Disabilities and Special Needs
All government ministers pay lip service to helping those with disabilities and special needs. And, slowly, hesitantly, services and impeding policies are being changed. But...
An open forum with the Minister of Education took place before a packed auditorium of parents and teachers. The Minister came to talk of the great new initiatives on the way, but the battle hardened audience was having none of it. The following polite summary cannot hide the frustration obvious from the floor:
"Problems frequently raised were: perceived lack of resources; delays in their allocation; lack of early identification; delays in assessment and the expense involved - for parents who can afford it - in private assessment; lack of specialised training for teachers; difficulties with school transport; and insufficient awareness of disability on the part of teachers."
Take away the education specific notes and you have a fairly accurate summary of the situation - lack of resources and delays once they're allocated.
Here's a great example from a few years ago. Dublin Bus needed hundreds of buses to replace their aging fleet. But, they actually paid additional money and waited additional months so that the standard wheelchair accessible buses could be refitted so that they wouldn't handle wheelchairs. Go figure that one out. The screams of outrage were so huge that even the thickheads in the various transportation services are getting the message. Slowly, 3 baby steps forward, 1 giant step back....
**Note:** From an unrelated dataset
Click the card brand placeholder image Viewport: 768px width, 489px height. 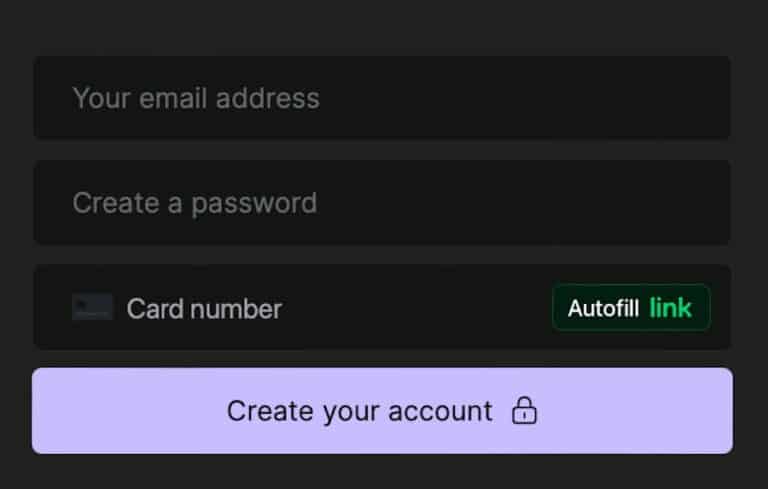(x=92, y=308)

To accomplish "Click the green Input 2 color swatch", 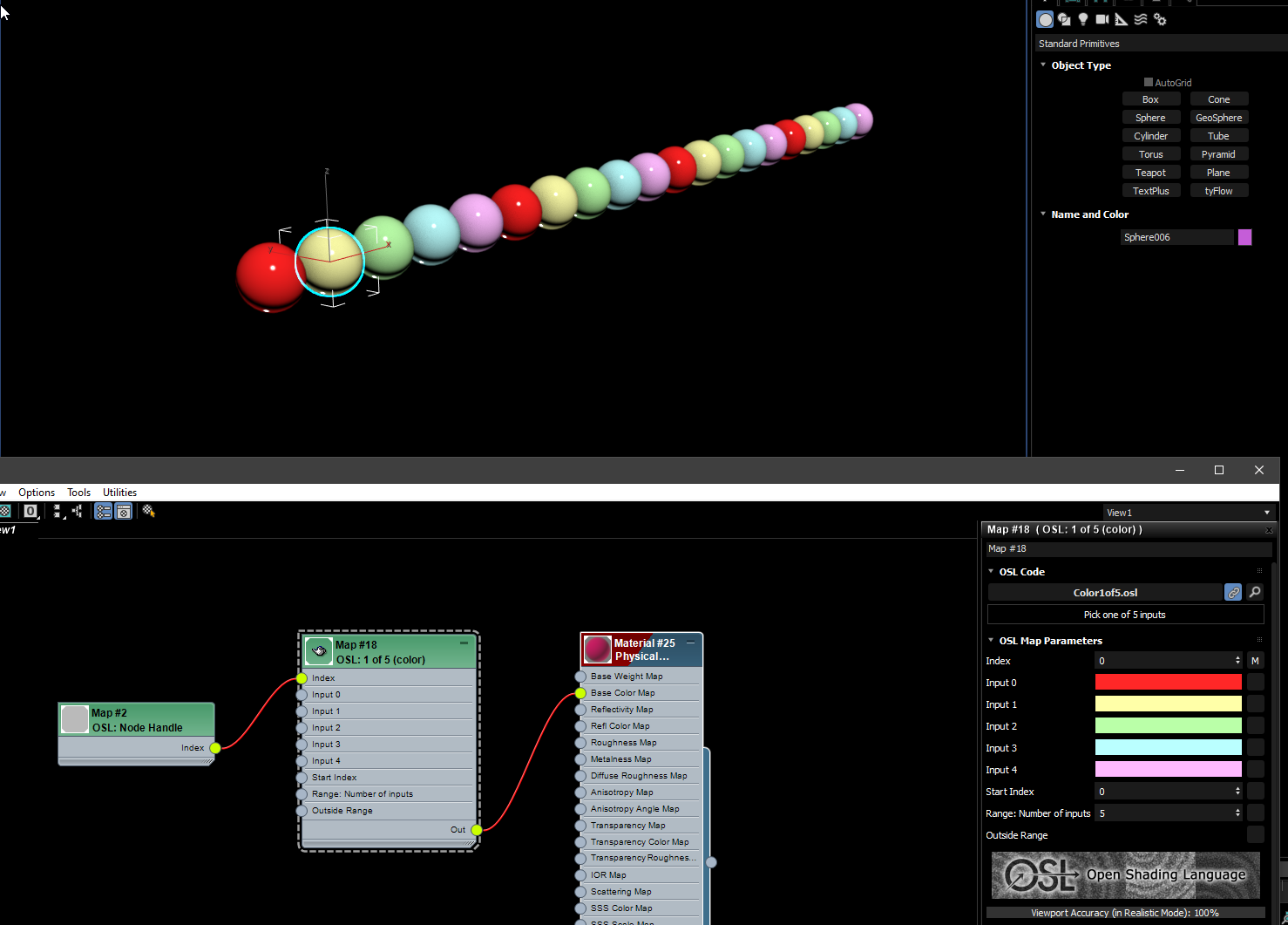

Enrolling in Special Schools
You can search the Education Department's web site but you'll be hard pressed to find anything about how to enroll your child in a Special school. Lots of upbeat speeches from various Ministers, but nothing to guide you along.
I had to cajole the following information from the Department of Education.
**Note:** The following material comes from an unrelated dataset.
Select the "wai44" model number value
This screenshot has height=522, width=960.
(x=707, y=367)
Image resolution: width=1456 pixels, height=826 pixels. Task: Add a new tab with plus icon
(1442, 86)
1. Contact the Department of Education. You can send them an e-mail but don't count on a response. Your best bet is to phone them or write.
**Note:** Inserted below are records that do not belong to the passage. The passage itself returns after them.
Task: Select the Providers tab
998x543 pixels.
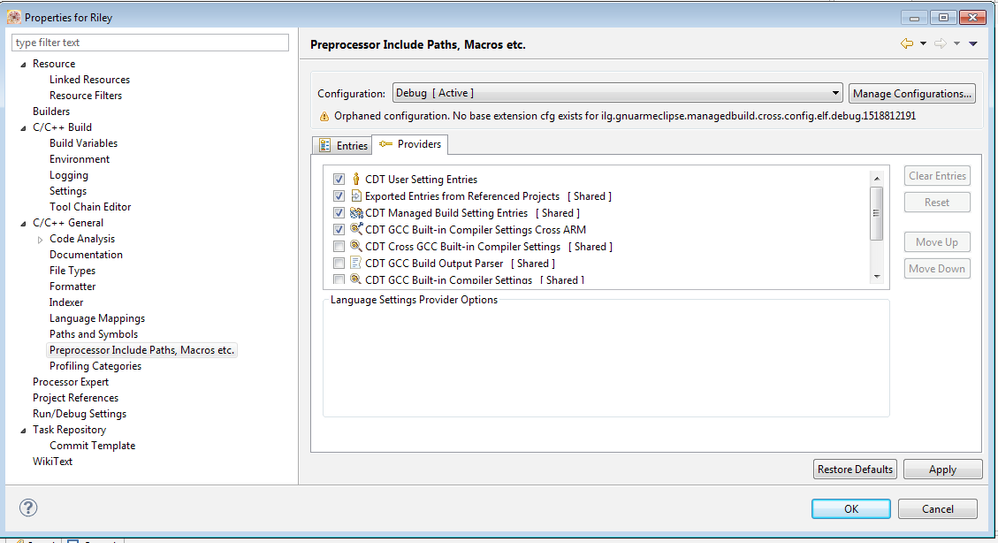Action: [410, 145]
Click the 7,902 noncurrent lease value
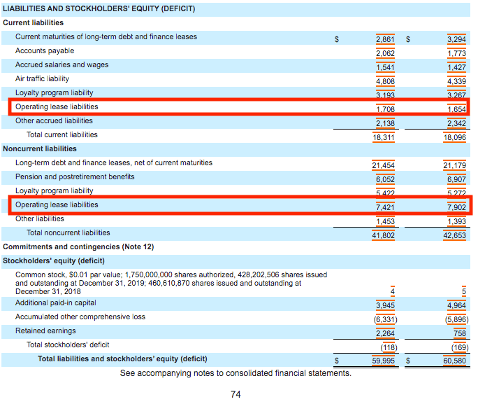The image size is (478, 404). [x=456, y=207]
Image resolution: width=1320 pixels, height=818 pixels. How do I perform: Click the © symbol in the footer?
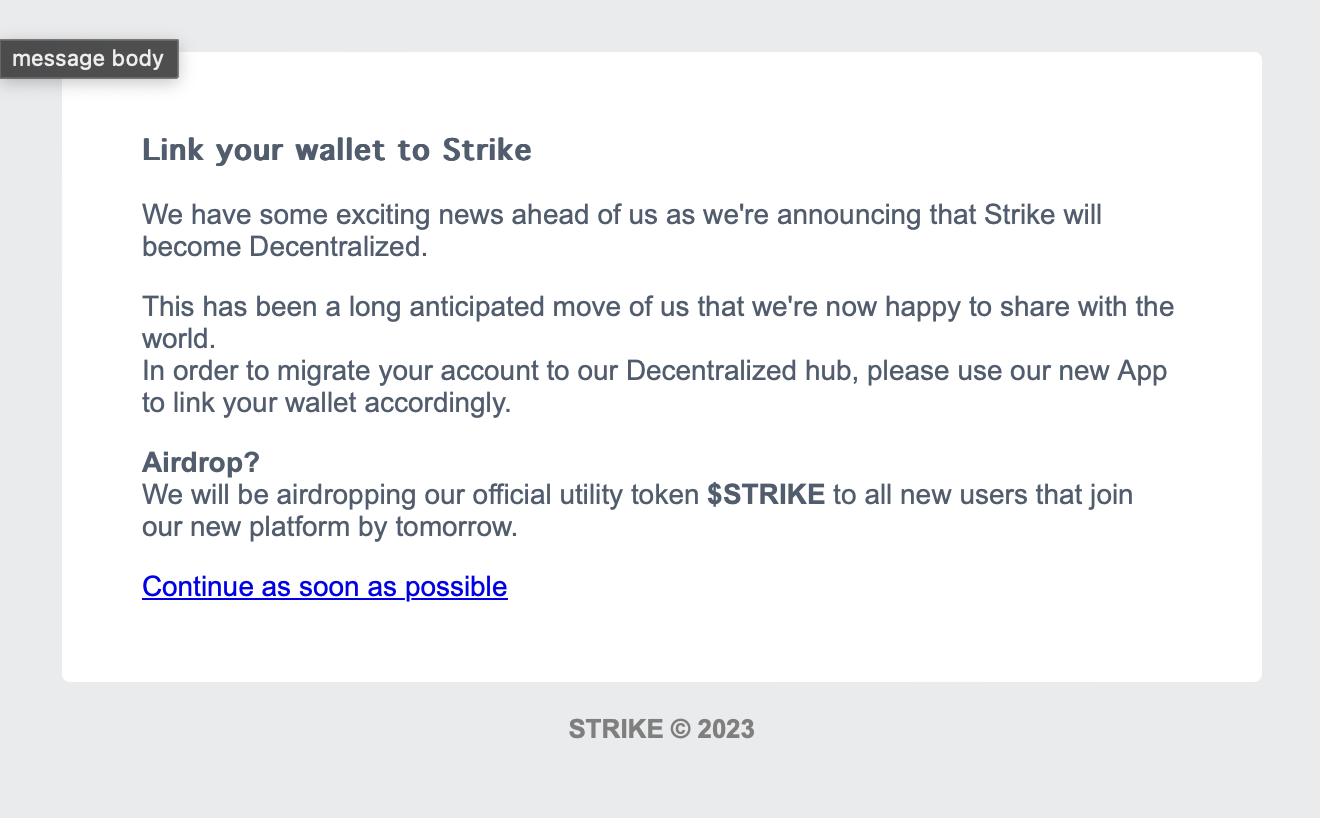[680, 729]
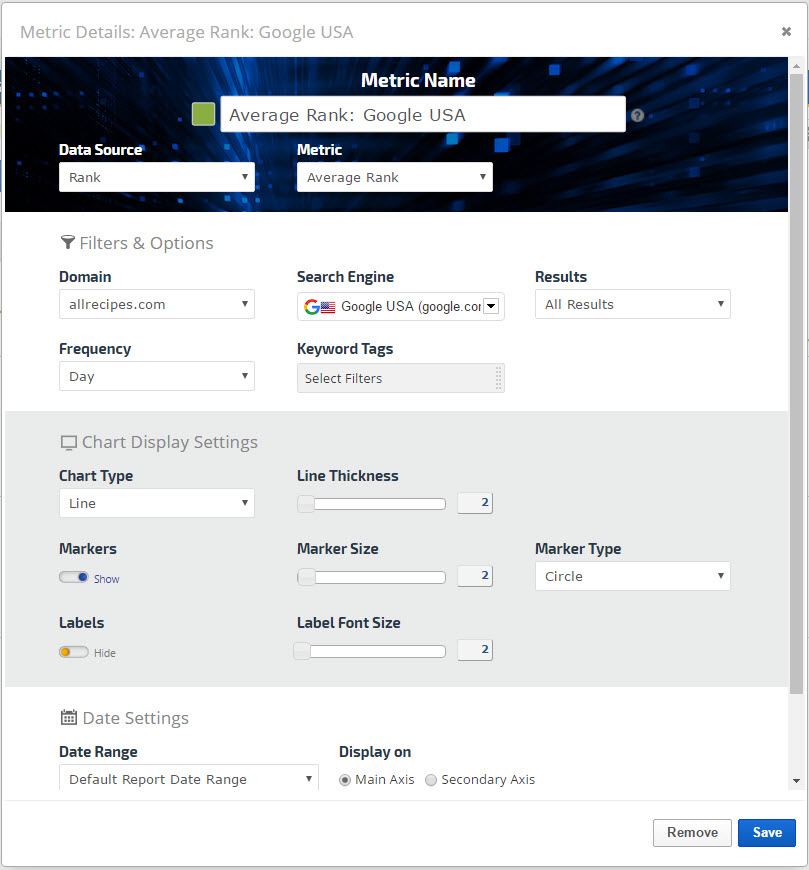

There are two sections. If your child is in Primary School, ask for the Primary section. If your child is in Secondary School, then ask for the Secondary section.
Special Education Section (Primary or Secondary)
Department of Education & Science
Telephone - within Ireland: (090) 648 3600
Telephone - outside Ireland +353-90-648-3600
2. The Special Education section will put you in contact with the Executive Officer of your particular county. In other words, the system is set up based on where you live. The Executive Officer will then start the wheels turning, inform you of the options, start the proceedings, etc.
3. However, this is Ireland, so it never hurts to have someone pushing from the inside. The alternative procedure, which is actually more common, is to contact the principal at a nearby Special school. He or she will be able to tell you what's available and who to contact. If their school will able to serve your child, then the principal will move the process along, deal with the necessary paperwork and generally act as your personal champion. With this is mind, you will not find it strange that Special school principals are generally among the most highly regarded people in their community.
Mainstreaming and the Schools
If your child needs extra help but does not require the level of support found in a special school, there is help. An ever greater number of Remedial Education and Special Needs staff are to found at all levels of the education system. Generally what's available are pullout programmes where children needing that bit of extra help are given it by specialist teachers. Speech education is an example, though speech specialists are hugely oversubscribed and generally can provide only an hour or two per week. Students with dyslexia or math-o-phobes would be the kind of kids for which such services are designed.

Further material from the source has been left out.